Repeat the lines of the data exactly, from the first one through the one that contains "Right of withdrawal (306, 2559)".

START TASK MATERIAL

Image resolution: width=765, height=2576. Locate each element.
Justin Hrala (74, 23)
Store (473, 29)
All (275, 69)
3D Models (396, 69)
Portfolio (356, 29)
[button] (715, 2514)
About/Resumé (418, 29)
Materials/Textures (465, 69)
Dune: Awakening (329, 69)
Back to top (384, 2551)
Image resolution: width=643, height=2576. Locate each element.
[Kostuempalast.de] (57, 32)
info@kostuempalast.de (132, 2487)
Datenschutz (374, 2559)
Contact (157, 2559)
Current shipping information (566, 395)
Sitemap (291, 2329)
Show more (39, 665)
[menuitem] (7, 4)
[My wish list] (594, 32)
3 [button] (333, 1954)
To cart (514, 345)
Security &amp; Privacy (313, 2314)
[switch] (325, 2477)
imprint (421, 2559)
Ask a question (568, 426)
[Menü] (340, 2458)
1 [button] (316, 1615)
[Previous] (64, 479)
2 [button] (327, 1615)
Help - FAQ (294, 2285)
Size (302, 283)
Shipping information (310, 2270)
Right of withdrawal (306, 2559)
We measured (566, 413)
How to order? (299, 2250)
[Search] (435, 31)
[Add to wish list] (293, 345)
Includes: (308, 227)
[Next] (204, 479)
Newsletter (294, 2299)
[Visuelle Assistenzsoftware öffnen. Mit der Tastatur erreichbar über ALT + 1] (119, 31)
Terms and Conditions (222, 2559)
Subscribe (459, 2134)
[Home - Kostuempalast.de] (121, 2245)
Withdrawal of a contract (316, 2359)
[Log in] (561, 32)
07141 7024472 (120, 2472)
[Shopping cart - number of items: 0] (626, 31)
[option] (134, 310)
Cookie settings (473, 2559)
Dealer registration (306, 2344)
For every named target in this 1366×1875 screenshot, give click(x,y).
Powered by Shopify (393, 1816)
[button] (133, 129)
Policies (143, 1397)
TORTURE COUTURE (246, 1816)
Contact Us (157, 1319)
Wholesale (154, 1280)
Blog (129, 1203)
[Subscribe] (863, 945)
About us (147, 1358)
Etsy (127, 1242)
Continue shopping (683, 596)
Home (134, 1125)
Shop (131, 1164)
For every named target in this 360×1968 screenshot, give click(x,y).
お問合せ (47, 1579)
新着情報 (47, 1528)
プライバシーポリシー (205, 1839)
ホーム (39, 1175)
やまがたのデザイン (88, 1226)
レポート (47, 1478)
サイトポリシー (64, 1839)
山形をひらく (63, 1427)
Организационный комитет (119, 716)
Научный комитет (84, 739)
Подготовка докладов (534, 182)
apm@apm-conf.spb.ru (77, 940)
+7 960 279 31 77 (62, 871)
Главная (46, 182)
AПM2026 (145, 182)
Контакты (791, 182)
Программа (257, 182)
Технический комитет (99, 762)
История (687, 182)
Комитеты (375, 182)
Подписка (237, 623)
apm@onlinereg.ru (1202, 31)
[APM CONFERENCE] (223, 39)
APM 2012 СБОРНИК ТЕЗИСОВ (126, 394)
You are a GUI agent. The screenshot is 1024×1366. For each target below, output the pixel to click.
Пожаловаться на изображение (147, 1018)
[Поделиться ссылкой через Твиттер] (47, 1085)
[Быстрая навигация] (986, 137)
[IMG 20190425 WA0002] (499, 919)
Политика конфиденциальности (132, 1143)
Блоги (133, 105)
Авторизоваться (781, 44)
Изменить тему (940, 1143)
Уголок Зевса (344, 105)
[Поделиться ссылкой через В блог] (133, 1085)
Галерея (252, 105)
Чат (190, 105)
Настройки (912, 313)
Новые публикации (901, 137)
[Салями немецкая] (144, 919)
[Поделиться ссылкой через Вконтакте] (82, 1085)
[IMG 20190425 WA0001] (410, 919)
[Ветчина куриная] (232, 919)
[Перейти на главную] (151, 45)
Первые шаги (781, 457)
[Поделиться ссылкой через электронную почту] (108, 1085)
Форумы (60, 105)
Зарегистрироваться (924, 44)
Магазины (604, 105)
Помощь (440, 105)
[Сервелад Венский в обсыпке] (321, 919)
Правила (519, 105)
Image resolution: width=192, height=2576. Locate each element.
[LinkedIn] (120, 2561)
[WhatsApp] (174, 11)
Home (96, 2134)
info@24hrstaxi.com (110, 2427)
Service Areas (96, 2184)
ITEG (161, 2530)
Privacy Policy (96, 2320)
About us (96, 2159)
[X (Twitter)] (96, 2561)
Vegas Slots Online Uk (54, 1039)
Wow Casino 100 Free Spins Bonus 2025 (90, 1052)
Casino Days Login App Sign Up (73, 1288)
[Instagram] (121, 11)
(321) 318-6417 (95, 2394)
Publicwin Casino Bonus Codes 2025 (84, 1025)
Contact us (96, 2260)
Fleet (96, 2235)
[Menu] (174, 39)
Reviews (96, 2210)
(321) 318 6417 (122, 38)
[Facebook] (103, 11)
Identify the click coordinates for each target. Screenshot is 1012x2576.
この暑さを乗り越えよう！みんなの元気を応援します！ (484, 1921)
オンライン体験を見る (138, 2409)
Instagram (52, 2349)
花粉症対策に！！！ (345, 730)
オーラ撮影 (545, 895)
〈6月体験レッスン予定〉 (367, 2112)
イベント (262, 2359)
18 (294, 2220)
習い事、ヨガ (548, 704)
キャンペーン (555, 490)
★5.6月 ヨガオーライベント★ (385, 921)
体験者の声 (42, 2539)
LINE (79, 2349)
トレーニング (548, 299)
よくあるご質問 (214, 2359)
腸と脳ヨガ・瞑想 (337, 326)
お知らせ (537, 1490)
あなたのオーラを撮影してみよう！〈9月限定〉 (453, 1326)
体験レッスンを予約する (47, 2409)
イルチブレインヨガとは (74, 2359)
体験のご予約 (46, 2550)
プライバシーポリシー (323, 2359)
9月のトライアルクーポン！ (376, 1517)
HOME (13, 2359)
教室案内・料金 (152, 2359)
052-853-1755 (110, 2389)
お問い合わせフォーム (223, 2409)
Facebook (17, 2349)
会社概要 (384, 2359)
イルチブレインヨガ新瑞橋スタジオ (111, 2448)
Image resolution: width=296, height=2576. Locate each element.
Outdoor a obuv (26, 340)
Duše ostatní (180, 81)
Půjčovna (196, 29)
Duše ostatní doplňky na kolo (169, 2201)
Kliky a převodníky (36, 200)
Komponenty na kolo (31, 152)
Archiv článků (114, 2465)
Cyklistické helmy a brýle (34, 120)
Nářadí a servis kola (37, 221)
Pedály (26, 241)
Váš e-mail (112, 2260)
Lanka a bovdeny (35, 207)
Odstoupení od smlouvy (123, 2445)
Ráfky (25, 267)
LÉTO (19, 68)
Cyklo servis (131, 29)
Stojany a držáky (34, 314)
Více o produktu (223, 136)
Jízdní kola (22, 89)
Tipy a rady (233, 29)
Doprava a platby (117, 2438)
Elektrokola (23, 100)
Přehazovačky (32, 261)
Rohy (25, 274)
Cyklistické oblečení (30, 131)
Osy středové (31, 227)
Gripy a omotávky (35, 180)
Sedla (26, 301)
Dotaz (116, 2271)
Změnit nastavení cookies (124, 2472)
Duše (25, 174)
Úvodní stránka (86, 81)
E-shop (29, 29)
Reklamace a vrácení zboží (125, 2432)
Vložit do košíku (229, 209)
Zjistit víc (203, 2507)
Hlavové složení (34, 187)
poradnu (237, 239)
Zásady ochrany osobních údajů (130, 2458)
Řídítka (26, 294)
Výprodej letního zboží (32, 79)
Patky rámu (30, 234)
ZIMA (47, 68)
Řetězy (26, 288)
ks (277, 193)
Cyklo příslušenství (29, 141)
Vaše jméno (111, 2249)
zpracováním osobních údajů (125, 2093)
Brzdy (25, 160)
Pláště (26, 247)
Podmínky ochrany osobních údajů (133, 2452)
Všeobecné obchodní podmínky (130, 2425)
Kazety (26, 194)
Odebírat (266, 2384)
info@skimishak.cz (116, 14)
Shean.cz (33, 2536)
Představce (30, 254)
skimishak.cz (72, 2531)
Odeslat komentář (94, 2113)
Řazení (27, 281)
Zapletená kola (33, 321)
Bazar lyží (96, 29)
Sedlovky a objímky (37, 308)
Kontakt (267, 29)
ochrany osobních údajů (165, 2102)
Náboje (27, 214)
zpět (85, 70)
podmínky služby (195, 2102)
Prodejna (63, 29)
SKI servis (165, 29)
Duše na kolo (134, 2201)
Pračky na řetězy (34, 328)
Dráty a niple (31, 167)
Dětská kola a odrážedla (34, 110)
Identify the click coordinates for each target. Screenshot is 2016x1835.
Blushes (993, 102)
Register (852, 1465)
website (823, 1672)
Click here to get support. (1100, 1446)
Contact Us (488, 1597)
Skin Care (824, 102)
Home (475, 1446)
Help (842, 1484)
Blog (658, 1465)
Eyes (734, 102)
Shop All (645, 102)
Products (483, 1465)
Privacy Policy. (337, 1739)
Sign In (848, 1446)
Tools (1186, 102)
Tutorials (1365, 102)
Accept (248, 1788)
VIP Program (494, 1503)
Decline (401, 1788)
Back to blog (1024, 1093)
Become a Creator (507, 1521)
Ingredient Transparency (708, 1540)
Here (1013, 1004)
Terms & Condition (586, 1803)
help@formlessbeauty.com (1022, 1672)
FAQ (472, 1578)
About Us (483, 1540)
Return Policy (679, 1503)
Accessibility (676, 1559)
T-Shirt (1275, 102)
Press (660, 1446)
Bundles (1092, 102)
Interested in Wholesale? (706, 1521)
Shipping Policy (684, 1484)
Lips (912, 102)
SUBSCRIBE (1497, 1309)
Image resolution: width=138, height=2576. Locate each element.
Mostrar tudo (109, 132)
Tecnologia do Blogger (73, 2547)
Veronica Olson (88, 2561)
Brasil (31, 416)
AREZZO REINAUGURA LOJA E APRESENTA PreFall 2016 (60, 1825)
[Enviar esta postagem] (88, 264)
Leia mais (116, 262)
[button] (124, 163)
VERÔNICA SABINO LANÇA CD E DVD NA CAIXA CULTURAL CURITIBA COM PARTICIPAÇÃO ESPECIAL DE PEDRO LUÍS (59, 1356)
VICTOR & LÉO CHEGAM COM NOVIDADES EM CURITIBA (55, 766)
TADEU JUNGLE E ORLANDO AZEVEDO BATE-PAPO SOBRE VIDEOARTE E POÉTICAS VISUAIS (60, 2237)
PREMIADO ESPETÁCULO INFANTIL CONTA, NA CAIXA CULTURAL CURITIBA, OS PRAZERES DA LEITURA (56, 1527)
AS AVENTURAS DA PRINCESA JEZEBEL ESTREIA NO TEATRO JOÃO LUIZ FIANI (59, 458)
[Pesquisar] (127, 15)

END TASK MATERIAL

## PROBLEM SOLUTION
Image resolution: width=765, height=2576. Locate each element.
Justin Hrala (74, 23)
Store (473, 29)
All (275, 69)
3D Models (396, 69)
Portfolio (356, 29)
[button] (715, 2514)
About/Resumé (418, 29)
Materials/Textures (465, 69)
Dune: Awakening (329, 69)
Back to top (384, 2551)
Image resolution: width=643, height=2576. Locate each element.
[Kostuempalast.de] (57, 32)
info@kostuempalast.de (132, 2487)
Datenschutz (374, 2559)
Contact (157, 2559)
Current shipping information (566, 395)
Sitemap (291, 2329)
Show more (39, 665)
[menuitem] (7, 4)
[My wish list] (594, 32)
3 [button] (333, 1954)
To cart (514, 345)
Security &amp; Privacy (313, 2314)
[switch] (325, 2477)
imprint (421, 2559)
Ask a question (568, 426)
[Menü] (340, 2458)
1 [button] (316, 1615)
[Previous] (64, 479)
2 [button] (327, 1615)
Help - FAQ (294, 2285)
Size (302, 283)
Shipping information (310, 2270)
Right of withdrawal (306, 2559)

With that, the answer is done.